• [SUPPLIED TEXT]:
- - - -

Computer-Controlled Cutting¶

Assignment:

Linked to the group assignment page.
Explained how you parametrically designed your files.
Documented how you made your press-fit kit.
Documented how you made your vinyl cutting.
Included your original design files.
Included your hero shots.

Laser Cutting:

Characterize your lasercutter’s focus, power, speed, rate, kerf, and joint clearance.
Design, lasercut, and document a parametric press-fit construction kit, which can be assembled in multiple ways.Account for the lasercutter kerf.
For extra credit include elements that aren’t flat.

Vinyl Cutting:

Cut something on the vinylcutter.

Learning Outcomes:¶

Demonstrate and describe parametric 2D modelling processes.
Identify and explain processes involved in using the laser cutter.
Develop, evaluate and construct a parametric construction kit.
Identify and explain processes involved in using the vinyl cutter.

Click this link to view my rough time schedule for this course.

HERE IS MY SCHEDULE FOR THIS WEEK!!

Group Assignment¶

Laser Cutting

Click this link to view the group assignment

Laser Cutter

The laser cutter that exist in DGI Fablab is the following model.

Model: Fusion Edge 12
Software: Epilog software suite
Work area: 609 mm x 305 mm (24” x 12”)
Maximum material thickness: typically 6-9mm (1/4” to 3/8”)
Minimum material thickness: 0.25mm (0.01”)

We wanted to check the different settings for the laser cutter, so before that, our instructor briefly explained the workings of a laser cutter to us.

Before starting with the laser cutting here are some safety measures to keep in mind

Safety Measures:¶

Read the Manual:

Familiarize yourself with the user manual and safety guidelines.

Protective Gear:

Wear appropriate PPE like laser safety glasses.

Ventilation:

Ensure proper ventilation to remove fumes.

Material Compatibility:

Use approved materials and check MSDS.

Fire Safety:

Keep a fire extinguisher nearby and never leave the machine unattended.

Emergency Stop:

Know the location and use of the emergency stop button.

Workspace Organization:

Keep the workspace clean and organized.

Training:

Ensure operators are trained on safe usage.

Secure the Area:

Restrict access to authorized personnel.

Maintenance:

Regularly inspect and maintain the machine.

Now let’s proceed to the cutting part!!( We used inkscape to design the circles and write the descriptions)

Here is the setting we used for cutting the boards

Here is how it turned out on cardboard:

After that, we tried to find or check the kerf of our laser cutter in order to have an accurate design printed.

- - - -

• [AIM 1]: Reproduce the cutting page from "Click this link to view the" to "cutter to us.".
• [AIM 2]: According to the cutting page, what is the work area of the Fusion Edge 12 laser cutter?
The listing after this has nothing to do with the cutting page.

• [INFORMATION SHOWN]:

- - - -

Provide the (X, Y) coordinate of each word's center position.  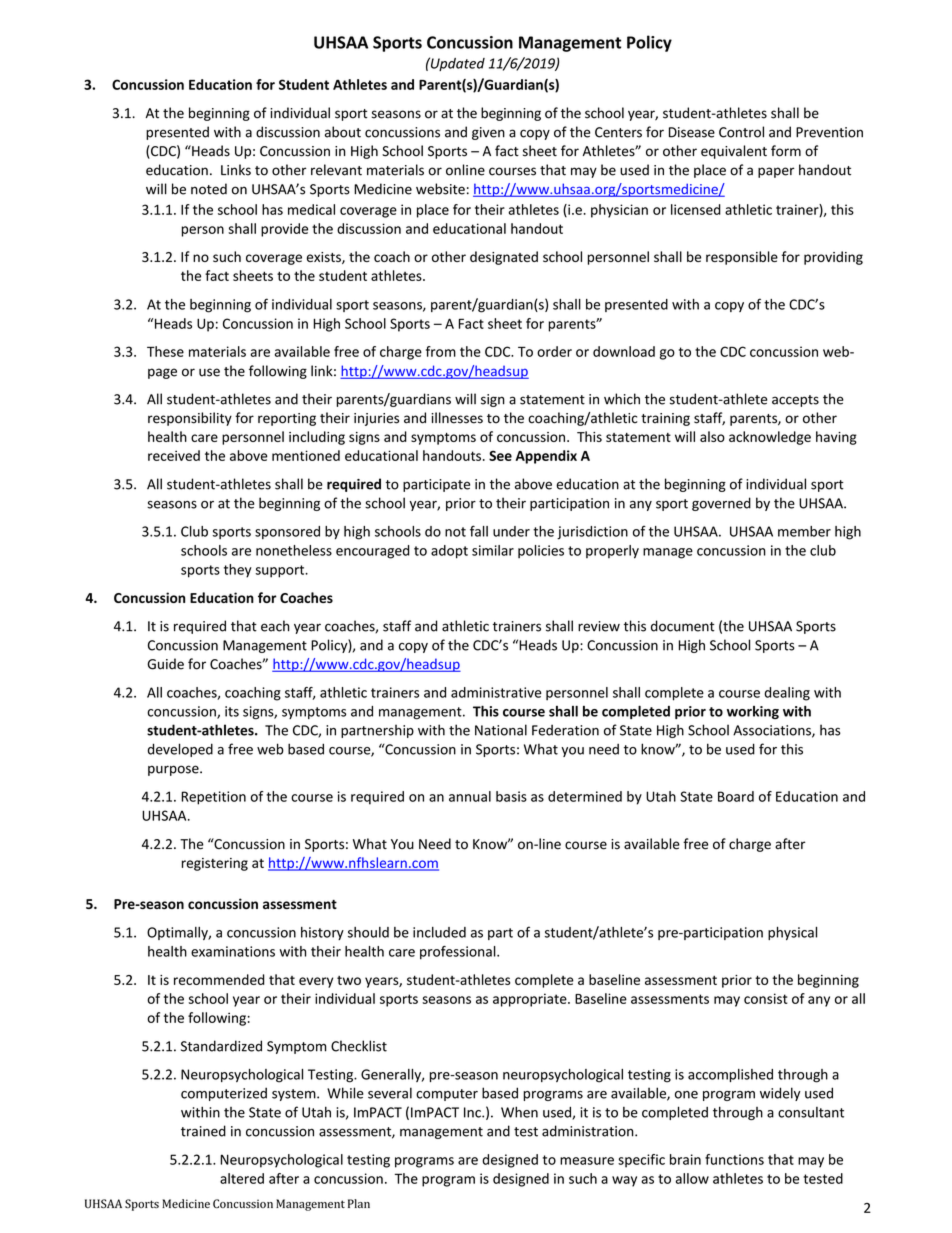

- - - -

• [CORRECT RESULT 1]:
Click this link to view the group assignment

Laser Cutter

The laser cutter that exist in DGI Fablab is the following model.

Model: Fusion Edge 12
Software: Epilog software suite
Work area: 609 mm x 305 mm (24” x 12”)
Maximum material thickness: typically 6-9mm (1/4” to 3/8”)
Minimum material thickness: 0.25mm (0.01”)

We wanted to check the different settings for the laser cutter, so before that, our instructor briefly explained the workings of a laser cutter to us.

• [CORRECT RESULT 2]: 609 mm x 305 mm (24” x 12”).